BEGIN Records to process
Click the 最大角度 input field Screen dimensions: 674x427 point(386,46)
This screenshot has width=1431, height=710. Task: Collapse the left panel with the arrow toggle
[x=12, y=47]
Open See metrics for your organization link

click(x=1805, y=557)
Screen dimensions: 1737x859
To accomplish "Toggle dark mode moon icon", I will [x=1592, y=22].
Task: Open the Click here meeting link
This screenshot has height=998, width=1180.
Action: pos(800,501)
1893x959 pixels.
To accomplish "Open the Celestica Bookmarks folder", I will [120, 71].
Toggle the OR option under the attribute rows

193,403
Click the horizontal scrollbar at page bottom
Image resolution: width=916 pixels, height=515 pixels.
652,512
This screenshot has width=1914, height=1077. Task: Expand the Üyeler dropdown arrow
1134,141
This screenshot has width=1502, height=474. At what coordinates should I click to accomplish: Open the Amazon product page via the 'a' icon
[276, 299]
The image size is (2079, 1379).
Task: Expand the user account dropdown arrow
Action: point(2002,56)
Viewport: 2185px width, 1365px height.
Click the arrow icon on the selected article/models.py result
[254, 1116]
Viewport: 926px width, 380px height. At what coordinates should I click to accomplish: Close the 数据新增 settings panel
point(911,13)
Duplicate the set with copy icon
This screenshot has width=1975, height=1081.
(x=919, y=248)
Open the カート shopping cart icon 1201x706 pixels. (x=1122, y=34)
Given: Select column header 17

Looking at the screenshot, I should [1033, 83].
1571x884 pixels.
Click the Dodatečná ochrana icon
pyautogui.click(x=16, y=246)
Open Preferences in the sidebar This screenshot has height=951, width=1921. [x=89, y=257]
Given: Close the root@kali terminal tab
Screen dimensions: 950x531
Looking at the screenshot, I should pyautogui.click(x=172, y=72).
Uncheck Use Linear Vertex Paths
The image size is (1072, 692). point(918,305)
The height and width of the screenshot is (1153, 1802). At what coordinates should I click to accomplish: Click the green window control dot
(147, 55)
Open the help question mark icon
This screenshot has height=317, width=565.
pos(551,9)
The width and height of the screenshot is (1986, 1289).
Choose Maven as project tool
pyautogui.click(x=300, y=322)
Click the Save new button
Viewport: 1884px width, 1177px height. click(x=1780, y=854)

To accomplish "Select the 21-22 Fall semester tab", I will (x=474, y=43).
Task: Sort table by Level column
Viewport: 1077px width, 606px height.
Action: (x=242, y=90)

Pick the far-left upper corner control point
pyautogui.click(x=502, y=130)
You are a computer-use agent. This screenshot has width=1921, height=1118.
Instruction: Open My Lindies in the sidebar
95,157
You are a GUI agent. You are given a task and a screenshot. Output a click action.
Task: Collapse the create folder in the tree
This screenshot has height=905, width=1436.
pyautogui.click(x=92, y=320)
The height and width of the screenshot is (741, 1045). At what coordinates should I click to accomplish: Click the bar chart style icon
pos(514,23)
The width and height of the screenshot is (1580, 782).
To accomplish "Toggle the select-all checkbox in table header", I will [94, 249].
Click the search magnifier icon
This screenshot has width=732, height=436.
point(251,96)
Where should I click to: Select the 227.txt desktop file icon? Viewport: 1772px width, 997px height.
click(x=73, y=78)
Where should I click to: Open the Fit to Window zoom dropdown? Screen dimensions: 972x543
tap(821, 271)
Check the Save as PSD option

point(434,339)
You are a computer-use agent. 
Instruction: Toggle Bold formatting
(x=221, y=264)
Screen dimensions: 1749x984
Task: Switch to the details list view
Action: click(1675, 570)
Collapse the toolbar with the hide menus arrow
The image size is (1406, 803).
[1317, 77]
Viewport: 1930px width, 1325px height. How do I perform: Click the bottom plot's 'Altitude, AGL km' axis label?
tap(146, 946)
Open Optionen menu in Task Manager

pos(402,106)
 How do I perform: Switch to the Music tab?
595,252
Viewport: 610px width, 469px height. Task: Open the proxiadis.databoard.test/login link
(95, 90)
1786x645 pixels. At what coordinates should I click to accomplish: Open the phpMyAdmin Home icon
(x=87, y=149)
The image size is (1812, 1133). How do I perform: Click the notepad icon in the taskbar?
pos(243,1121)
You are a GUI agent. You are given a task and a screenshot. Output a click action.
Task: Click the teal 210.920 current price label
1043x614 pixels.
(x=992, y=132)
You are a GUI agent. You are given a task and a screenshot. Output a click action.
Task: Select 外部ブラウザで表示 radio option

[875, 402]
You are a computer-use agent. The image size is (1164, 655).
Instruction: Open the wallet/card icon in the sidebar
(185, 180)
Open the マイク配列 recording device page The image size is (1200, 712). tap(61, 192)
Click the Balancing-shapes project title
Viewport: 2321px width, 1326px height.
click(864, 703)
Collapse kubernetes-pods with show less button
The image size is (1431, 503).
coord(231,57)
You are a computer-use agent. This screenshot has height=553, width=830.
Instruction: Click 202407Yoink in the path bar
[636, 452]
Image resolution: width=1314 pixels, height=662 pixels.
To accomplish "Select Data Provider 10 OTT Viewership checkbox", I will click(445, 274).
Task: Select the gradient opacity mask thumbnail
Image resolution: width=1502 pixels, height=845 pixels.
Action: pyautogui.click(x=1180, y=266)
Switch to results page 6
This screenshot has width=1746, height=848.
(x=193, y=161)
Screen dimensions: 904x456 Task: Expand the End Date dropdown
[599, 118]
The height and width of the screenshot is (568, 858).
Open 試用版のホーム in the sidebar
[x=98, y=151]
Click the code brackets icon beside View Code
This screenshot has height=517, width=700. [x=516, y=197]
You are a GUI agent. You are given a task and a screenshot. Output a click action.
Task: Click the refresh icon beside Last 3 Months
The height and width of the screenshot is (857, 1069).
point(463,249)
END Records to process
**What is expected**
Return only the number of lines in the data that contain "computer".

**Response to this task**
4